Hispanic investors have a strong appetite for financial education and more sophisticated investment knowledge, according to a recent Wells Fargo survey.
Almost half of surveyed Hispanics (45%) say that no one ever taught them about saving and investing (versus 31% of U.S. investors overall), and three out of four (76%) wish they had learned more about managing money when they were growing up (compared to 61% of U.S. investors overall). Most Hispanic investors (72%) stated they wish they knew more about investing in mutual funds, stocks, and bonds (versus 64% of U.S. investors overall).
Despite a strong interest in personal finance and investing, one in three Hispanic investors surveyed (34%) do not feel comfortable investing in mutual funds, stocks, or bonds (versus 27% among U.S. investors overall). However, if they did invest in stocks and bonds, most Hispanics surveyed (70%) felt they would earn money on those investments (12% feel they would lose money, and 18% feel they would break even).
These findings highlight some interesting attitudes among Hispanic investors and shed light on their strong desire for more education on the fundamentals of investing," said Steve Novak, Senior Investment Strategist, Wells Fargo Private Bank. "Our findings suggest there’s an opportunity to bolster the investing confidence of Hispanics through knowledge so they can act on what they intuitively know to be true around the importance of investing for their financial futures."
Additionally, survey responses indicate Hispanic investors are far more risk-averse than others, with almost half (47%) preferring to put money for the future into savings with no risk of losing it (compared to 35% of U.S. investors overall). More than half (56%) of Hispanic investors feel that the best place to keep their savings is in bank accounts (38%) or real estate (18%). In contrast, fewer than half (45%) of all U.S. investors feel that the best place to keep their savings is in bank accounts (32%) or real estate (13%).
One in ten (10%) Hispanic investors give themselves an ‘A’ when it comes to their financial and investing literacy (versus 17% among U.S. investors overall). Half of Hispanic investors (47%) give themselves a grade of ‘B’, and another third (34%) give themselves a ‘C’ (similar to U.S. investors overall).
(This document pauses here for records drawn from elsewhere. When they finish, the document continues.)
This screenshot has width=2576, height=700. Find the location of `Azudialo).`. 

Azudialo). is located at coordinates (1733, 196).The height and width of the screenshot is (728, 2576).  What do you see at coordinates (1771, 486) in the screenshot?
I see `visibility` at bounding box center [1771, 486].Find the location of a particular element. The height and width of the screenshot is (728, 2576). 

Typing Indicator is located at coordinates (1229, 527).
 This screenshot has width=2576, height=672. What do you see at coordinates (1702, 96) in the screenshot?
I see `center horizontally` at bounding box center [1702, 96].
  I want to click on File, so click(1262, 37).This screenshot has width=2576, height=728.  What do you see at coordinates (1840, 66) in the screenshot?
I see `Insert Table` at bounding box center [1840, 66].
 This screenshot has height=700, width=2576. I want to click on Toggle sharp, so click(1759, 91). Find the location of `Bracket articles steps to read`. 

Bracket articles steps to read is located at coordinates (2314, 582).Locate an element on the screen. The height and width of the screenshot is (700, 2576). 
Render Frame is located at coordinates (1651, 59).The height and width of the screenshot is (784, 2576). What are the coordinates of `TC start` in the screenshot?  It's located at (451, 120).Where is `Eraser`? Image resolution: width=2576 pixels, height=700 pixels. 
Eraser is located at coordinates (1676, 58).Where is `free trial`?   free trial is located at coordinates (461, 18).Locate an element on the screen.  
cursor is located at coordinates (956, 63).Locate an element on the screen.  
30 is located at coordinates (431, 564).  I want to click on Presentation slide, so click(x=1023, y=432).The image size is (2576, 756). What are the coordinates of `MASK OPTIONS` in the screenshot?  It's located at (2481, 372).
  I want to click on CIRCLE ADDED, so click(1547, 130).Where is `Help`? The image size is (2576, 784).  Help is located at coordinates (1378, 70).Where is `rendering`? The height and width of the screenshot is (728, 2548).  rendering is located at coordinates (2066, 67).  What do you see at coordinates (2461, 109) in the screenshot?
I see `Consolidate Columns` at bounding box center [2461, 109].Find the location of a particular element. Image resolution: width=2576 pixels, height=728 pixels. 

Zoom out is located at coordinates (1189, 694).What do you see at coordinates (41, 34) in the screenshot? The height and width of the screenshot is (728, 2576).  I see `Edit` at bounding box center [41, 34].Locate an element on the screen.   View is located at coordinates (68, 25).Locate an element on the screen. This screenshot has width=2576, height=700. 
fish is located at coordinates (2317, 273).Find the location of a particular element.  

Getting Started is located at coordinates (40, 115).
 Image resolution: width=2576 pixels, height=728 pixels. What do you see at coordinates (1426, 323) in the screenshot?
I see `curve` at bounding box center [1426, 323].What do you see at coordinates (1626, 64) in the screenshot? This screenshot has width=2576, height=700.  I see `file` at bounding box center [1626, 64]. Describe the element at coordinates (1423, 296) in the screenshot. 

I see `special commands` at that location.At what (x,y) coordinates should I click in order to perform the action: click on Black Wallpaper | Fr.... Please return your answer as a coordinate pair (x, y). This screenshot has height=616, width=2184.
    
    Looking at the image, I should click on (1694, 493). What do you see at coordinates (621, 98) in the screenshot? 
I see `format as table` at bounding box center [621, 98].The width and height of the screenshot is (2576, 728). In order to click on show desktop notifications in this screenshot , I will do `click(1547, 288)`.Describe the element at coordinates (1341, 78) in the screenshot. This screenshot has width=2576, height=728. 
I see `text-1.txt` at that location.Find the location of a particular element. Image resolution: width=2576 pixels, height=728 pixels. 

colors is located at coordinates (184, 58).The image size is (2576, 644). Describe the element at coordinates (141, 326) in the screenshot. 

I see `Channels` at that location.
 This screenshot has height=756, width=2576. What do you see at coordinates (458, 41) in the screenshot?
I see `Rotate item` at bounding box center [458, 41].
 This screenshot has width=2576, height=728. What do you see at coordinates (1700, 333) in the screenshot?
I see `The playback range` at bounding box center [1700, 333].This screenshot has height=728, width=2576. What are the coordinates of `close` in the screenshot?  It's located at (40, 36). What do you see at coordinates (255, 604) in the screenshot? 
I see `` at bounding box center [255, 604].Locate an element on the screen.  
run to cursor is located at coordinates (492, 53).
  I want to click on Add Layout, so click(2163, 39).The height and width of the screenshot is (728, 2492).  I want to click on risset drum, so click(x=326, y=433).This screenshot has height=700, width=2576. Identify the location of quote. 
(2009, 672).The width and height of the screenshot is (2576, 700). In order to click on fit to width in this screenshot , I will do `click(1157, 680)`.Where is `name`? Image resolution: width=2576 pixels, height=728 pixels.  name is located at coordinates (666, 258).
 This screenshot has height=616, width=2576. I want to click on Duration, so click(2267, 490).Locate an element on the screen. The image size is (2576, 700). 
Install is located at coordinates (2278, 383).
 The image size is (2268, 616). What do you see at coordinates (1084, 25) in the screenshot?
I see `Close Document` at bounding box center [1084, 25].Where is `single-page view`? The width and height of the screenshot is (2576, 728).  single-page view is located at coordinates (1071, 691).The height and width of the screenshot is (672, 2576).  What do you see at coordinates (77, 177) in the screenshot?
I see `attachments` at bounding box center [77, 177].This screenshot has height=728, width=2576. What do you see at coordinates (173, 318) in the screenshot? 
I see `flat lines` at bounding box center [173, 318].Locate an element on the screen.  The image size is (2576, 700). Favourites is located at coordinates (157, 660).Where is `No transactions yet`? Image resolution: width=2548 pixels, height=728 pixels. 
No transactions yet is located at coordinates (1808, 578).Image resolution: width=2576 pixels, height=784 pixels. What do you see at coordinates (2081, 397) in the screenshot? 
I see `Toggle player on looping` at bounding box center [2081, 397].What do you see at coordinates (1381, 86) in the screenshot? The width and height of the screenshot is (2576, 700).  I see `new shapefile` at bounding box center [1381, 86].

Strong Connection to Family and Community
Family dynamics play a significant role in how Hispanic investors think about their personal finances and financial future. This is true in terms of lessons learned about money growing up, a sense of responsibility for taking care of family members financially, and how they think about their future retirement.
Fifty-five percent of Hispanic investors agree that "raising and investing in kids is the best retirement plan," compared to 41% among U.S. investors overall, and one quarter (24%) expect to rely on family members to live and make ends meet in retirement, compared to 13% of U.S. investors overall.
Hispanic investors are also more likely than other investors to lend and borrow money within their families. Almost 60% provide financial support to others in their families or communities, compared to 44% of U.S. investors overall, while half (54%) have lent or given money to an adult family member in the last year, compared to 39% of U.S. investors overall. Of those providing financial support to others, 81% provide direct financial support by giving money or paying bills. Thirty-one percent of Hispanic investors are supporting adult children, parents, grandparents, extended family, or others, compared to 26% of U.S. investors overall, and 6% are providing financial support for people who live outside the U.S. (compared to 1% of U.S. investors overall).
Among Hispanic investors with kids, 28% say they want their kids out of the house and on their own the day they turn 18 (same as U.S. investors overall). Fifty-nine percent say they want to have money to pass on to family or friends (similar to U.S. investors overall), and 17% say that wanting assets for an inheritance most motivates them to build up their savings and investments (compared to 8% of U.S. investors overall).
Conversations with Parents
Nearly all Hispanic investors polled (92%) say their parents talked "a lot" or "sometimes" about the value and importance of hard work when they were growing up (similar to 89% of U.S. investors overall), but fewer than half said their parents talked as much about financial issues, including:
- how they managed money and spending (45%, similar to 40% of U.S. investors overall)
- what they were saving for and how much (36%, similar to 31% of U.S. investors overall)
- how they were planning for retirement (29%, similar to 33% of U.S. investors overall)
- how much money they made (27%, higher than 19% of U.S. investors overall)
How the Industry Stacks Up
More than half (57%) feel that the financial issues and needs of Hispanic Americans are different from other Americans. Currently, Hispanic investors give above-average grades to their primary banks or financial institutions with which they do the most business. The average grade for being Hispanic-friendly was a ‘B’, and for addressing the needs of Hispanic customers, they received a ‘B’.
At the same time, 76% of Hispanic investors say financial services providers treat them with respect, yet 46% feel like they don’t have enough money to get personal attention from banks. The survey revealed that 35% of respondents age 25-39 prefer financial professionals who are Hispanic (compared to 26% of those age 40-49 and 13% of those age 50-59).